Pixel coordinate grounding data
━━━

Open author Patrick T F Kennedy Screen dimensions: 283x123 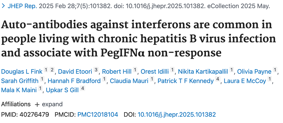(x=185, y=81)
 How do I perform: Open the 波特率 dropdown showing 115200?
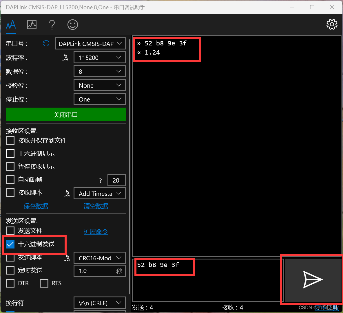click(99, 57)
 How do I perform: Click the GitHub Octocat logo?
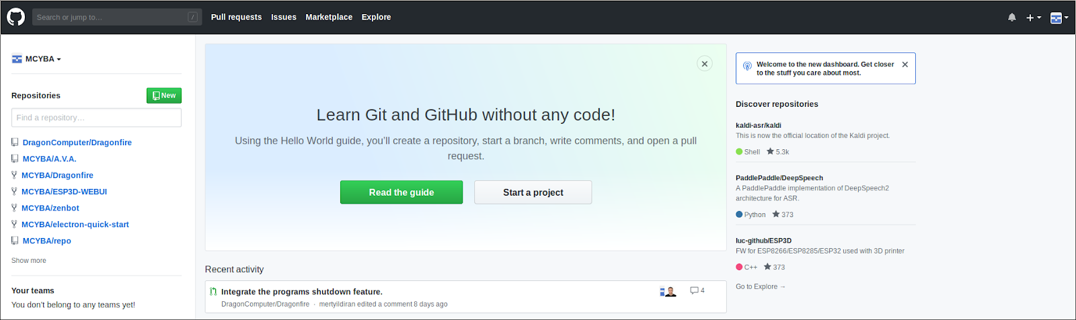[15, 17]
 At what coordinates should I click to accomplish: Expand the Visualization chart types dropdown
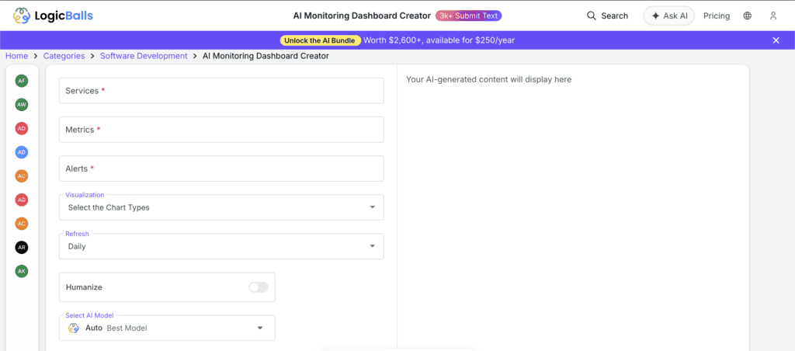point(221,207)
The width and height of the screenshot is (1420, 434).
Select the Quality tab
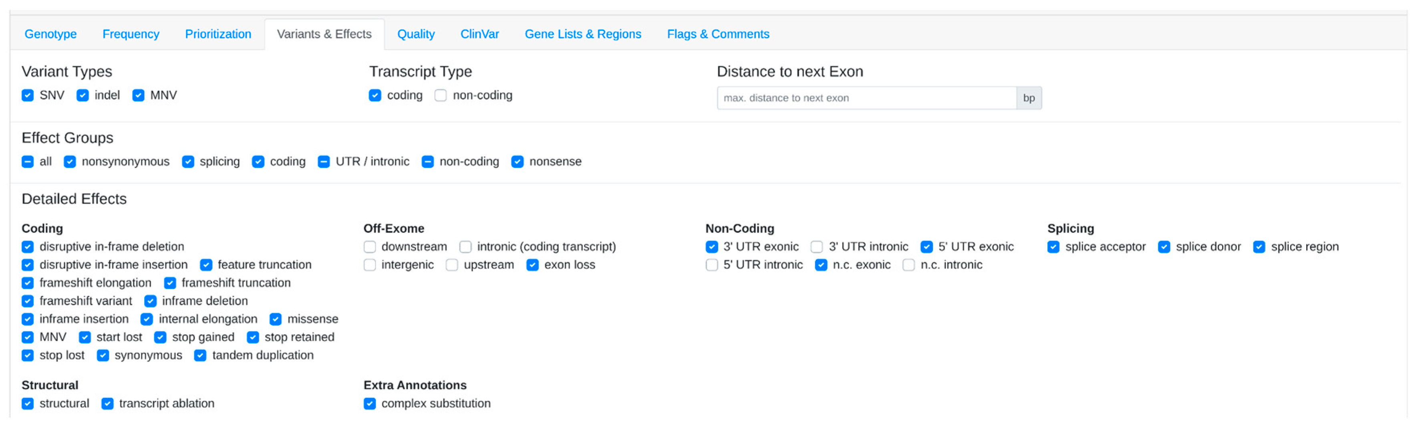[x=416, y=34]
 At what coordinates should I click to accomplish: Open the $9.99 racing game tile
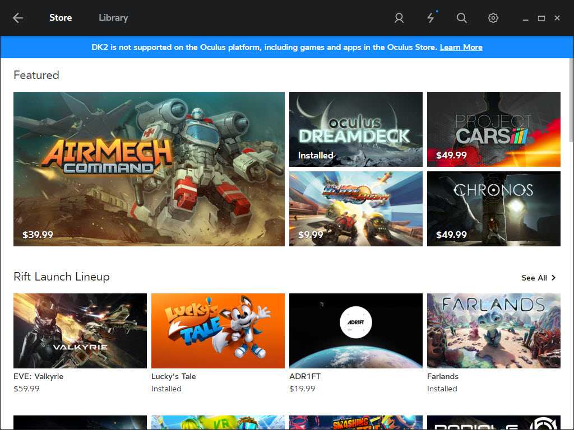pos(355,209)
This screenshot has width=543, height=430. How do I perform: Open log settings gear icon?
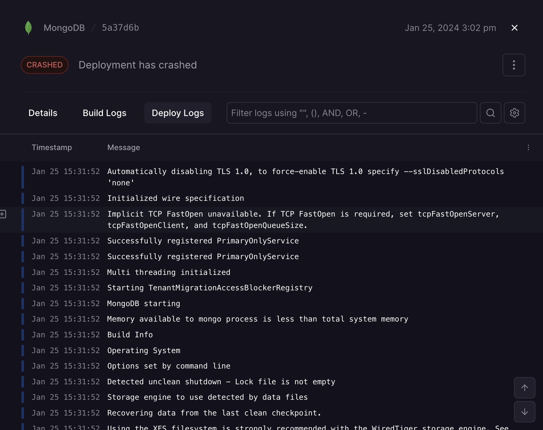click(x=514, y=113)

━━━

TASK STATEMENT -> Nothing but an exact copy is needed, covering the lines from the line with "At what coordinates should I click to accomplish: Expand" through the last line of the entries, pictures excluded.

SOLUTION FOR THIS EXERCISE ->
 At what coordinates should I click to accomplish: Expand the Visualization chart types dropdown
point(221,207)
The width and height of the screenshot is (1420, 434).
Select the Quality tab
[x=416, y=34]
 At what coordinates should I click to accomplish: Open the $9.99 racing game tile
pos(355,209)
This screenshot has width=543, height=430. How do I perform: Open log settings gear icon?
click(x=514, y=113)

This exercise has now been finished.